In Philadelphia, which historically has sentenced more children to life without parole than any other jurisdiction, the District Attorney race has captured national attention. Chief prosecutors are also being elected in Manhattan and Brooklyn where implementation of the recently passed Raise the Age law is underway.
Eight states (CT, LA, MS, NY, OH, PA, WA, WI) are holding elections for local trial court judges, and half of those states are holding statewide judicial races. In one of these states, Connecticut, judges have recently been given more authority over transfers of some youth for some crimes, so the Connecticut elections, which involve probate court judges, have added significance.
Over a third of the 100 largest cities in the U.S. are holding mayoral elections, 18 of those in four states (FL, NC, OH, TX). These include the largest cities in states that raised the age this year (New York, NY, and Charlotte, NC), and the largest cities in two of the remaining states that still charge all 17 year olds as adult (Atlanta, GA, and Detroit, MI).
Local officials are critical to effective implementation of statewide legislative changes, and can be vital advocates for legislative reform. They can also establish policies or regulations on when, and where, youth are detained.
Prosecutors can decide what charges to file, which can be the determining factor in whether or not a young person stays in the juvenile system or gets transferred to adult court.

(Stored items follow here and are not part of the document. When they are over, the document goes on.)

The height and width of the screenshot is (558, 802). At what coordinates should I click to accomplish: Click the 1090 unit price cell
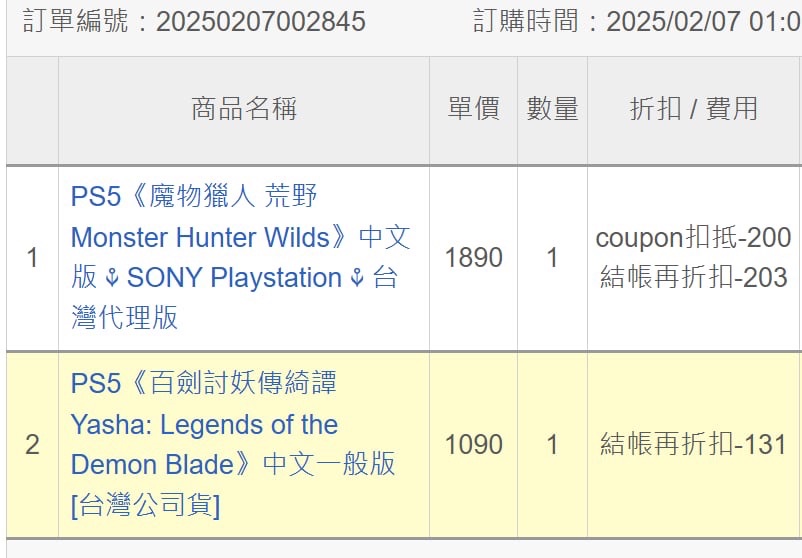coord(474,444)
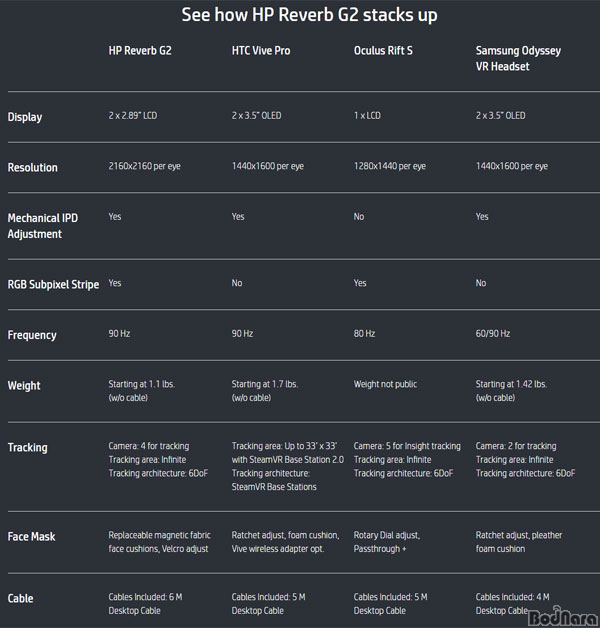Click the Oculus Rift S column header

pyautogui.click(x=383, y=51)
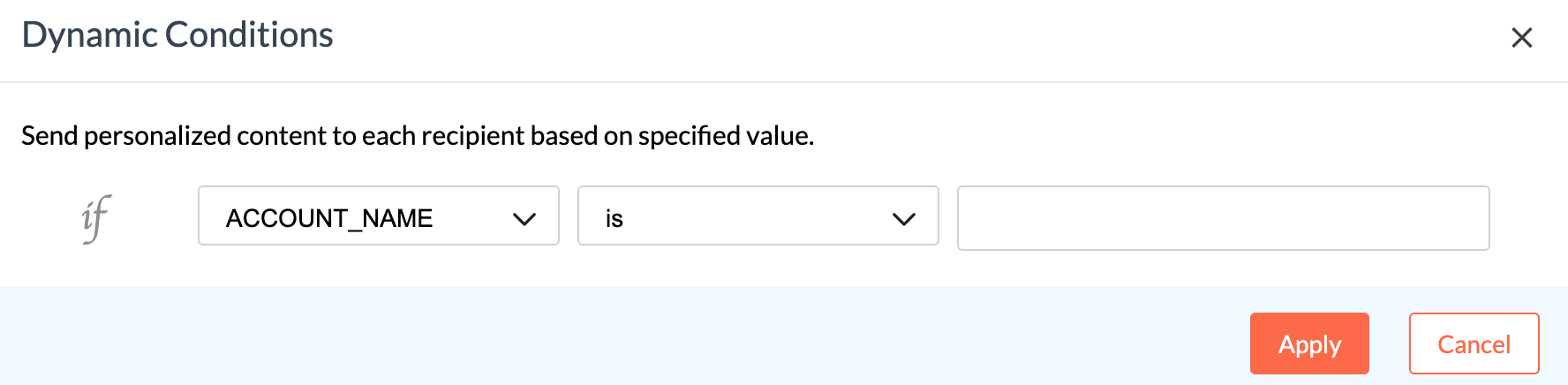Click the "Send personalized content" description text

tap(418, 136)
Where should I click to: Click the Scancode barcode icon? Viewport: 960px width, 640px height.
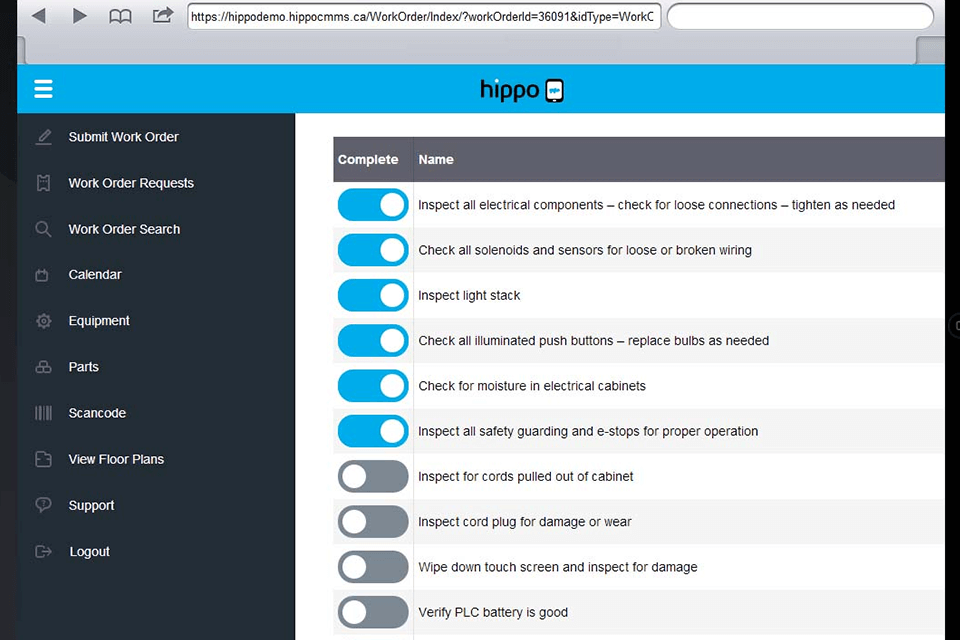pos(43,412)
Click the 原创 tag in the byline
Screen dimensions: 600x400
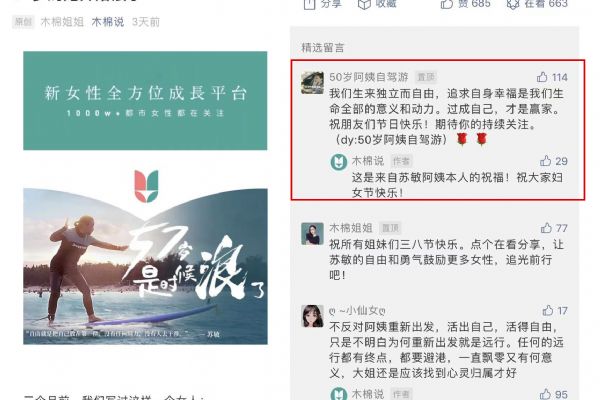23,22
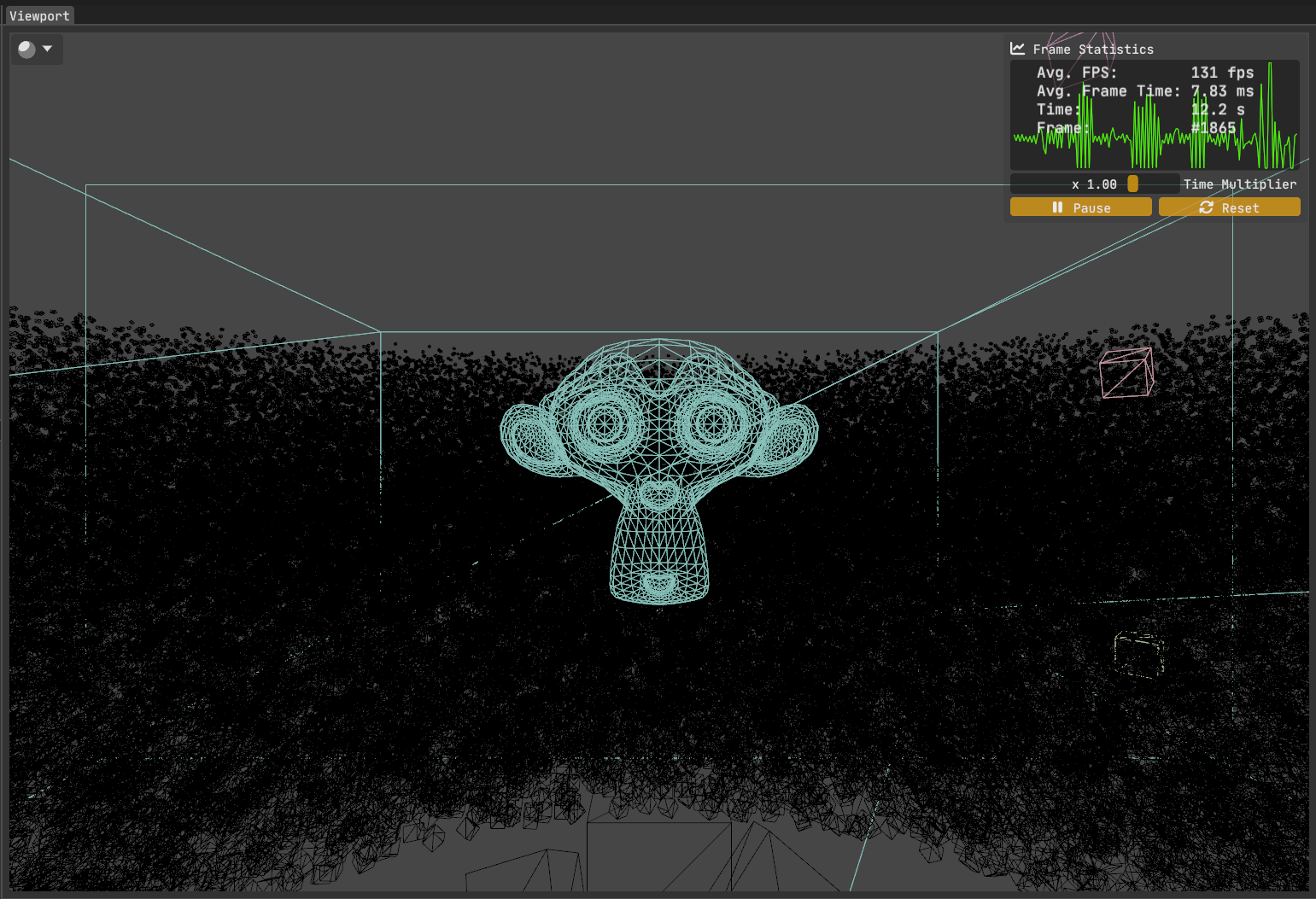Image resolution: width=1316 pixels, height=899 pixels.
Task: Click the x 1.00 multiplier value
Action: coord(1094,184)
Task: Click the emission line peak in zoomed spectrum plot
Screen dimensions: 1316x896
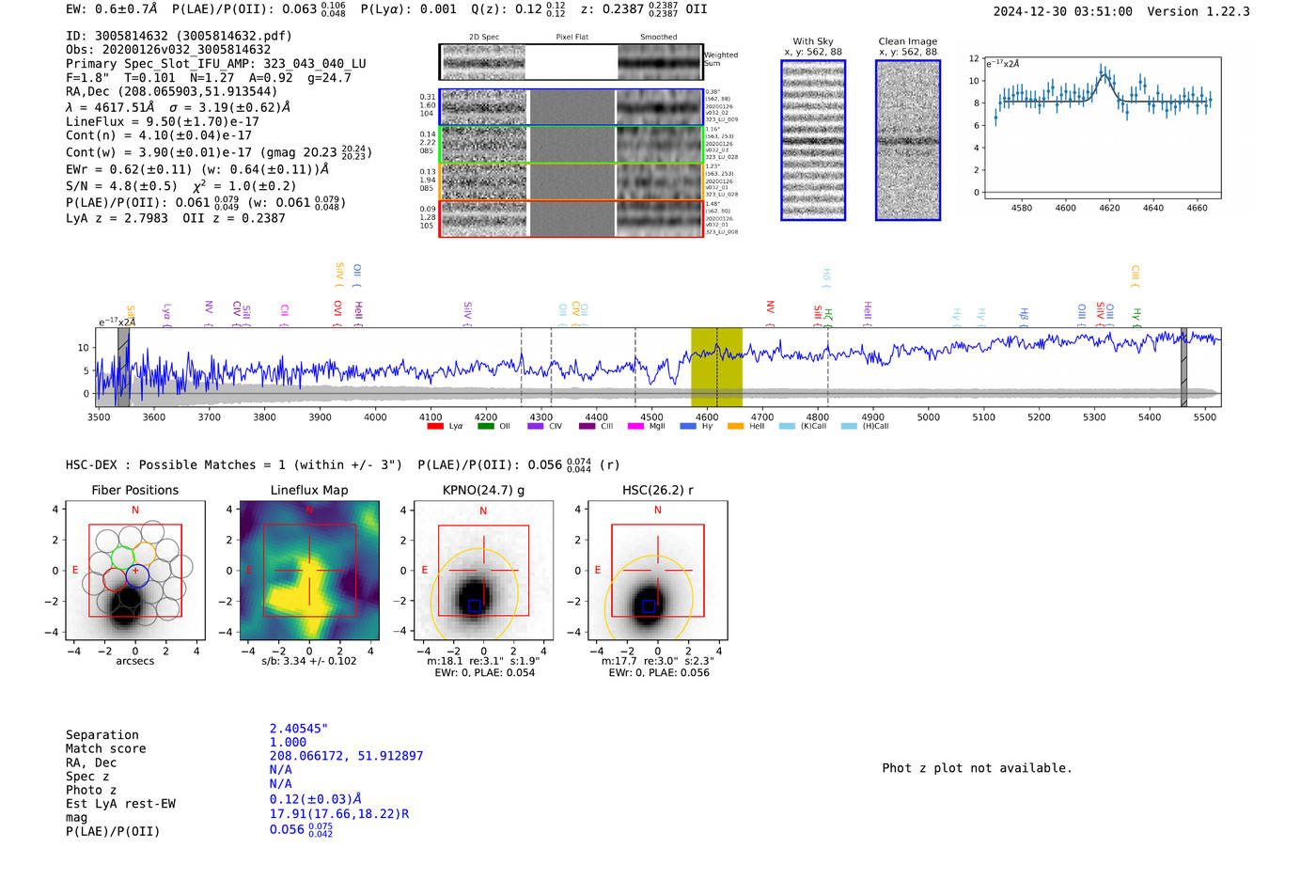Action: 1104,74
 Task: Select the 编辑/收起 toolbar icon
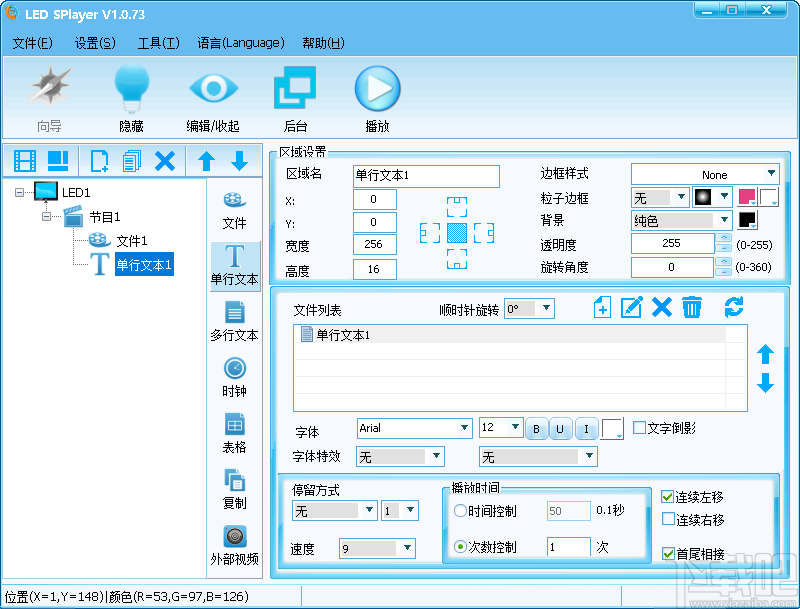(x=213, y=88)
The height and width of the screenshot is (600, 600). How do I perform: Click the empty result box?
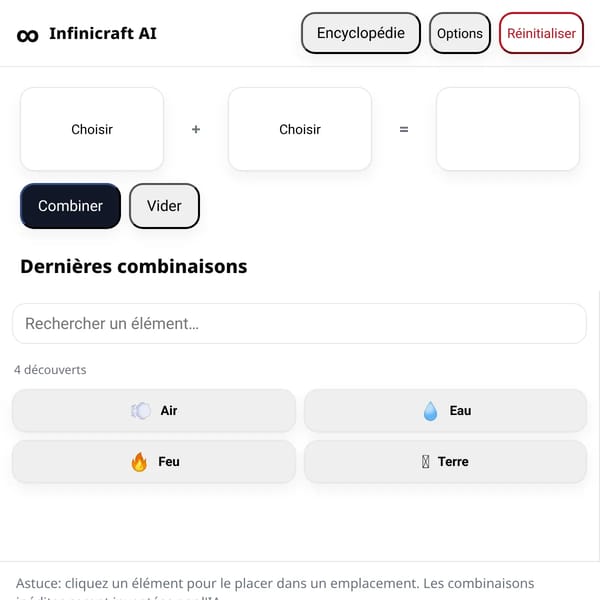pyautogui.click(x=508, y=129)
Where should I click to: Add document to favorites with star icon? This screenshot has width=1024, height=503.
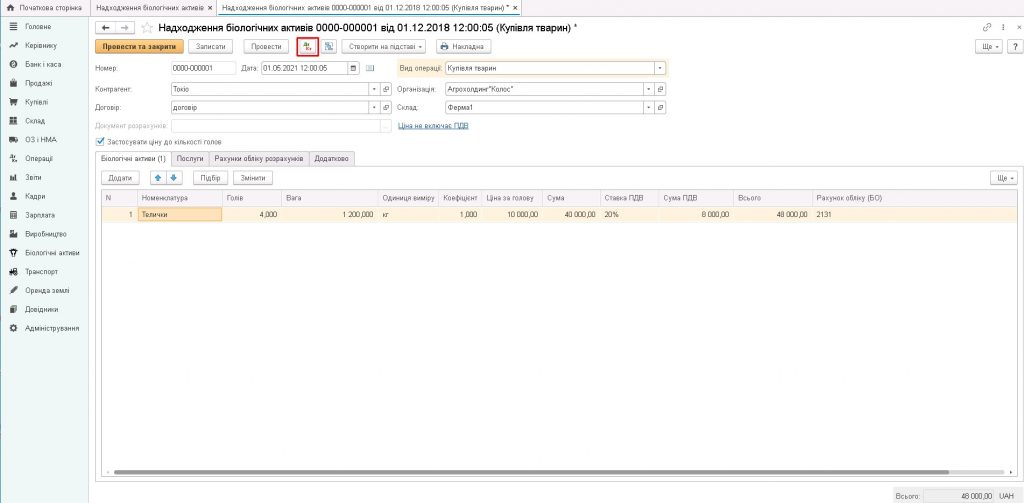[x=146, y=27]
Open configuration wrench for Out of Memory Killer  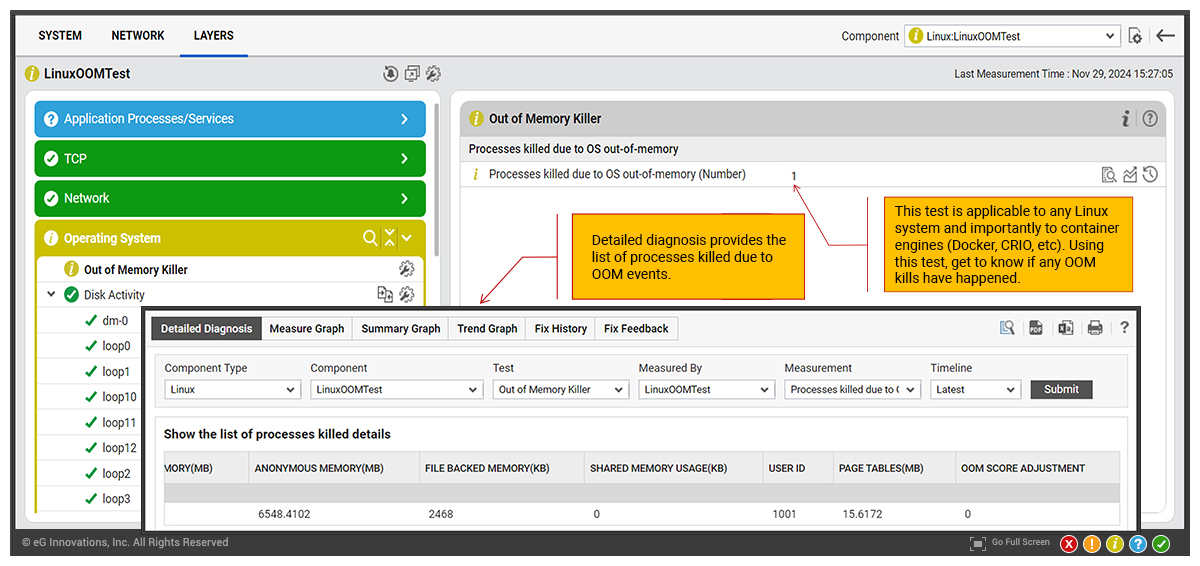click(406, 269)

A conscientious prosecutor can develop clear, transparent guidelines on these decisions to minimize the number of children charged as adults.
A good judge can use rulings to build a system that presumes that children should be treated as children.
As a whole, local governments can work together to implement evidence-based best practices that keep the maximum number of youth in the more supportive juvenile system, with long-term benefits for public safety.
Of course, local governments can also do the opposite, which is why, even in this off year, it is very important to VOTE!
Brian Evans is CFYJ's State Campaigns Director.